Performance is a critical aspect of an orchestrator. Read how Kestra engineers improved the orchestrator's performance in recent versions.

Kestra’s engineering team is continuously improving orchestrator performance to make it more resource efficient. In versions 0.19 and 0.20, they addressed inefficiencies in data serialization, database query indexes, log handling, and more. Below is an overview of these recent enhancements.

Serialization performance improvements

Kestra relies on the ION format to represent data, which supports richer types and is slightly more verbose than JSON. It also supports other formats such as JSON, CSV, and Avro. Converting data between these formats relies on a dedicated plugin: plugin-serdes.

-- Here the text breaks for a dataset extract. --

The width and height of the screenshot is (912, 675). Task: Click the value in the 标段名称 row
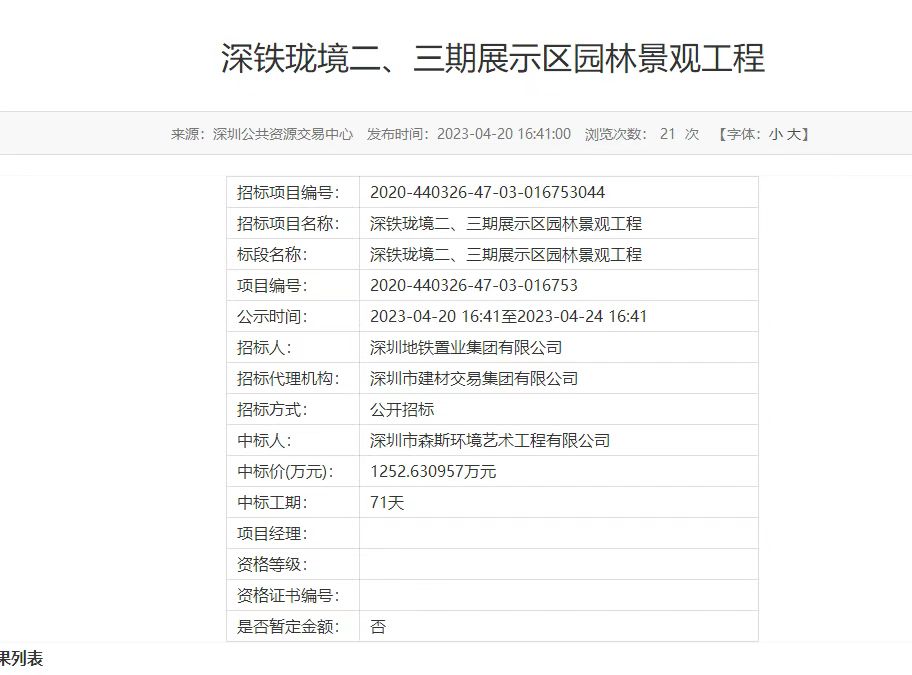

Both the default format handling and the serialization plugin use FileSerde, which is powered by the Jackson library. We updated FileSerde to use MappingIterator and SequenceWriter for improved batch serialization, reducing temporary objects and reusing internal serialization components. We also made the serialization layer buffer data more aggressively (32KB), leading to measured performance gains between 20% and 40%.

All existing tasks now benefit from these optimizations — big thanks to Yoann Vernageau from CleverConnect for working with us on this improvement.

PostgreSQL backend performance improvement

Kestra’s PostgreSQL backend extensively uses JSONB to represent internal resources. We identified a performance bottleneck in how jOOQ handles JSONB. By modifying JSONB usage, we improved CPU usage by up to 15% and reduced memory allocation by 20% in certain benchmarks.

We shared our findings with the jOOQ team, and they have implemented a fix in jOOQ itself.

JDBC backend performance improvement

All JDBC backends (H2, MySQL, PostgreSQL, SQLServer) received performance boosts for queued executions (see flow concurrency limit). The improvement came from adding a missing index on queries to the queues table.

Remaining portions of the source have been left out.